= Phnom Malai =

Region of Cambodia

Map showing the location of Malai district within Banteay Meanchey Province.

Phnom Malai (ភ្នំម៉ាឡៃ) is a mountain area in Malai District, Banteay Meanchey Province of Cambodia.
The district became a Khmer Rouge stronghold and battleground through the 1980s and 1990s.
Today it is a remote and sparsely populated border area with scattered settlements mostly made up of former rebels.

==History==
Refugees from refugee camps in Aranyaprathet, Thailand, were forcefully sent back across the border in 1980 to areas under Khmer Rouge control and many of them ended up in Phnom Malai. The process was organized by pro-Democratic Kampuchea cadres, but it was presented to the press as "voluntary". It was supported by the United States government, who took a dim view of the existing pro-Vietnamese Cambodian regime, as well as countries like Malaysia, Thailand and Singapore, whose representative exhorted the disoriented refugees to "go back and fight."

By 1981 Phnom Malai was not self-sufficient, the Khmer Rouge uniforms and weapons came from China, channeled through the Thai military, and the food from markets across the border in Thailand.
In this period, the Khmer Rouge was able to rebuild its military, now titled the
"National Army of Democratic Kampuchea" (NADK), as well as its infamous ruling party, the
Communist Party of Kampuchea (CPK), the alienated and abstruse "angkar", as the Party of Democratic Kampuchea.
By mid-1980s, with the cooperation of the West and China, the Khmer Rouge had grown to about 35 to 50 thousand troops and committed cadres.

Pol Pot lived in the Phnom Malai area, giving interviews in the early 1980s accusing all those who opposed him of being traitors and "puppets" of the Vietnamese until he disappeared from public view. In 1985, his "retirement" was announced, but he kept hiding somewhere close by, still pulling the Khmer Rouge strings of power.

Phnom Malai was the location where in 1981 Pol Pot made his famous declarations denying guilt for the brutalities of the organization he led:
[Pol Pot] said that he knows that many people in the country hate him and think he’s responsible for the killings. He said that he knows many people died. When he said this he nearly broke down and cried. He said he must accept responsibility because the line was too far to the left, and because he didn’t keep proper track of what was going on. He said he was like the master in a house he didn’t know what the kids were up to, and that he trusted people too much. For example, he allowed [one person] to take care of central committee business for him, [another person] to take care of intellectuals, and [a third person] to take care of political education.... These were the people to whom he felt very close, and he trusted them completely.
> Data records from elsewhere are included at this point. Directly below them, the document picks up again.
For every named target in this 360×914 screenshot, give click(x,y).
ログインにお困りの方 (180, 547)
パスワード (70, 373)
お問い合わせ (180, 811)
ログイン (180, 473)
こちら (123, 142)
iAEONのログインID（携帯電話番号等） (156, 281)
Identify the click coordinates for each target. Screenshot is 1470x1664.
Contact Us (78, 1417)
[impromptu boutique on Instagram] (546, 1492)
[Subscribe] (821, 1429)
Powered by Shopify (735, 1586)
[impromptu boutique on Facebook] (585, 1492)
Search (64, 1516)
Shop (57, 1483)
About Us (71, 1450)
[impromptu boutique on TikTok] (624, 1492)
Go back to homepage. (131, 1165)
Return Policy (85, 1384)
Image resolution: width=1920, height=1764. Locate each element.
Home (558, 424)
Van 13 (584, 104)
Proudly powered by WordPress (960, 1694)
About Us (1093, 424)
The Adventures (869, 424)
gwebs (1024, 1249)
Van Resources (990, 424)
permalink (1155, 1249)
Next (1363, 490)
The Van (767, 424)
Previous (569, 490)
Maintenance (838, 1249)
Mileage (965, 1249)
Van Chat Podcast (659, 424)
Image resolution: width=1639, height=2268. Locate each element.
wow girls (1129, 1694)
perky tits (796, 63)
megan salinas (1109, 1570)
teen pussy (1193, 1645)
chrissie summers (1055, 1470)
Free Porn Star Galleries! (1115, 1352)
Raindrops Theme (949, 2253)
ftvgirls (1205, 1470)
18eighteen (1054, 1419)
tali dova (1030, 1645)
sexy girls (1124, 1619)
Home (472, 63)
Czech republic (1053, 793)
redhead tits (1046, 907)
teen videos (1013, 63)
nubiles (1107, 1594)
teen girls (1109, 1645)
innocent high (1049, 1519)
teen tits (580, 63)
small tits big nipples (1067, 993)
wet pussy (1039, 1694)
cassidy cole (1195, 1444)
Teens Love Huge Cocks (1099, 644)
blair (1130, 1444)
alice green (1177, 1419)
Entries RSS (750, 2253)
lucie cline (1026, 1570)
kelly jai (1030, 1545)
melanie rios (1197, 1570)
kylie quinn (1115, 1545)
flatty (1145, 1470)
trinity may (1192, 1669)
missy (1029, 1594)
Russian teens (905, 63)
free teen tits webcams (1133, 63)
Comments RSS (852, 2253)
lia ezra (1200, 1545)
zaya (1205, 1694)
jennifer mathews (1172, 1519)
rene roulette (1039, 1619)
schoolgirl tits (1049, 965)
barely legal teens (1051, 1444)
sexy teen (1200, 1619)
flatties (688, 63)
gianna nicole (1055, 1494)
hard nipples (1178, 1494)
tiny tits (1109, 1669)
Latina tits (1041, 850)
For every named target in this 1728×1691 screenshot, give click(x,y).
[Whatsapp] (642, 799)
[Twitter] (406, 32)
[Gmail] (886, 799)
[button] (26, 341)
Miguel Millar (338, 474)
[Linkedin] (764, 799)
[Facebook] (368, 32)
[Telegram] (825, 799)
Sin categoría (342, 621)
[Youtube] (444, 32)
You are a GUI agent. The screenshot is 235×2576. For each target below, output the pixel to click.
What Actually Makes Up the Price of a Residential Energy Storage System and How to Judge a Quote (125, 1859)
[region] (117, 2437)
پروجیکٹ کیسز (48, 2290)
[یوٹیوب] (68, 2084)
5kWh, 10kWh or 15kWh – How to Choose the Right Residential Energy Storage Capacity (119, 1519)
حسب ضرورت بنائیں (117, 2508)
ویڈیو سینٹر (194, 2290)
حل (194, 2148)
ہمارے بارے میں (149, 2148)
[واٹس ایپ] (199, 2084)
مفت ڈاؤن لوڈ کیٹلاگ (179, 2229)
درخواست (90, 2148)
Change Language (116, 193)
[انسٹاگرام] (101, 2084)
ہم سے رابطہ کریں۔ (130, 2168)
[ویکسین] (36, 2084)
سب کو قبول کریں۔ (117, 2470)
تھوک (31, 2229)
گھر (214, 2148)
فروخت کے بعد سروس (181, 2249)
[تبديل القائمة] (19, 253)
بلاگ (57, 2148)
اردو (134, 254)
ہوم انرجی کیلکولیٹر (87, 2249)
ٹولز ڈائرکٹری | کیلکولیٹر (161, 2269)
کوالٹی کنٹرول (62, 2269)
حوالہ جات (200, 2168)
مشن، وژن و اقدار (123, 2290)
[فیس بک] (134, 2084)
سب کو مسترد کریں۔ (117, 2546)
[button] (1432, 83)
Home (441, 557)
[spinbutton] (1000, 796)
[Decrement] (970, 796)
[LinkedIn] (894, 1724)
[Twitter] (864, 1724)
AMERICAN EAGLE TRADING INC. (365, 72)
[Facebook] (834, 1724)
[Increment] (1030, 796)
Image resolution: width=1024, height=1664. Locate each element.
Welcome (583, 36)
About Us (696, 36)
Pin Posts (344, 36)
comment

Then in the end ... they made a mess of everything.... They would tell him things that were not true, that everything was fine, that this person or that was a traitor. In the end they were the real traitors. The major problem had been cadres formed by the Vietnamese.

The Khmer Rouge base complex at Phnom Malai was overrun by the PRK army during the 1985 dry season. Its headquarters were completely destroyed; the Vietnamese attackers suffered substantial losses during the attack. Pol Pot was able to flee across the border to Thailand, where he lived until his death in 1998.